◆ **Task requirements**:
Please reproduce all of the data below, line for line, with no changes.

◆ **Supplied data**:
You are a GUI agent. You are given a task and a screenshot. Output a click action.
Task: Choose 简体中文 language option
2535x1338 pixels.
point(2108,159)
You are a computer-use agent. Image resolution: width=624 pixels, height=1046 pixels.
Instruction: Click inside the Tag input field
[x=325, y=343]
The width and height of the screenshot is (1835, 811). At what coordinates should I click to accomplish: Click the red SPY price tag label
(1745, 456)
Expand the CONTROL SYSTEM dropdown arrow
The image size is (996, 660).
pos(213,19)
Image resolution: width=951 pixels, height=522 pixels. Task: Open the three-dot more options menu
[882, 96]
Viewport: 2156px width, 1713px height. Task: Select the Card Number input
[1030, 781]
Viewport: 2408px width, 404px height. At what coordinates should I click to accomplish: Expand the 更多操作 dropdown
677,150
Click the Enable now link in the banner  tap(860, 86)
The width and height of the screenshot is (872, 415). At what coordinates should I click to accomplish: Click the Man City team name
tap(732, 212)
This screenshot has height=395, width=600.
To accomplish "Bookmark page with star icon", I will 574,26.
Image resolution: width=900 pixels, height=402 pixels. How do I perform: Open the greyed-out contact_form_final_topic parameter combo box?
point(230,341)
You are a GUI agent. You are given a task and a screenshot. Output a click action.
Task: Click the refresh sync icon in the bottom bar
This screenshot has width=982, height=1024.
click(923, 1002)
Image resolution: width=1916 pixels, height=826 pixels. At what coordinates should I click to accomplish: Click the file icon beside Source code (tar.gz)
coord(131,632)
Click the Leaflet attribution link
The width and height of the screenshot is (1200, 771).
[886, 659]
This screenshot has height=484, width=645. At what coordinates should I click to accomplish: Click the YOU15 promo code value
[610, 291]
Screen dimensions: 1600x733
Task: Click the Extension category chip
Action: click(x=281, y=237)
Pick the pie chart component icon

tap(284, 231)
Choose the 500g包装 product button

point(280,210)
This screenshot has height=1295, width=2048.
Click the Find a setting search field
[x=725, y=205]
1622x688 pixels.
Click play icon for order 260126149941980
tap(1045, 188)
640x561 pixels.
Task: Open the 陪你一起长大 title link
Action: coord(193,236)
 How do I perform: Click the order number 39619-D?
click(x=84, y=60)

◆ **Result of the task**:
You are a GUI agent. You are given a task and a screenshot. Output a click action.
Task: Choose 简体中文 language option
2535x1338 pixels.
point(2108,159)
You are a computer-use agent. Image resolution: width=624 pixels, height=1046 pixels.
Instruction: Click inside the Tag input field
[x=325, y=343]
The width and height of the screenshot is (1835, 811). At what coordinates should I click to accomplish: Click the red SPY price tag label
(1745, 456)
Expand the CONTROL SYSTEM dropdown arrow
The image size is (996, 660).
pos(213,19)
Image resolution: width=951 pixels, height=522 pixels. Task: Open the three-dot more options menu
[882, 96]
Viewport: 2156px width, 1713px height. Task: Select the Card Number input
[1030, 781]
Viewport: 2408px width, 404px height. At what coordinates should I click to accomplish: Expand the 更多操作 dropdown
677,150
Click the Enable now link in the banner  tap(860, 86)
The width and height of the screenshot is (872, 415). At what coordinates should I click to accomplish: Click the Man City team name
tap(732, 212)
This screenshot has height=395, width=600.
To accomplish "Bookmark page with star icon", I will 574,26.
Image resolution: width=900 pixels, height=402 pixels. How do I perform: Open the greyed-out contact_form_final_topic parameter combo box?
point(230,341)
You are a GUI agent. You are given a task and a screenshot. Output a click action.
Task: Click the refresh sync icon in the bottom bar
This screenshot has width=982, height=1024.
click(923, 1002)
Image resolution: width=1916 pixels, height=826 pixels. At what coordinates should I click to accomplish: Click the file icon beside Source code (tar.gz)
coord(131,632)
Click the Leaflet attribution link
The width and height of the screenshot is (1200, 771).
[886, 659]
This screenshot has height=484, width=645. At what coordinates should I click to accomplish: Click the YOU15 promo code value
[610, 291]
Screen dimensions: 1600x733
Task: Click the Extension category chip
Action: click(x=281, y=237)
Pick the pie chart component icon

tap(284, 231)
Choose the 500g包装 product button

point(280,210)
This screenshot has height=1295, width=2048.
Click the Find a setting search field
[x=725, y=205]
1622x688 pixels.
Click play icon for order 260126149941980
tap(1045, 188)
640x561 pixels.
Task: Open the 陪你一起长大 title link
Action: coord(193,236)
 How do I perform: Click the order number 39619-D?
click(x=84, y=60)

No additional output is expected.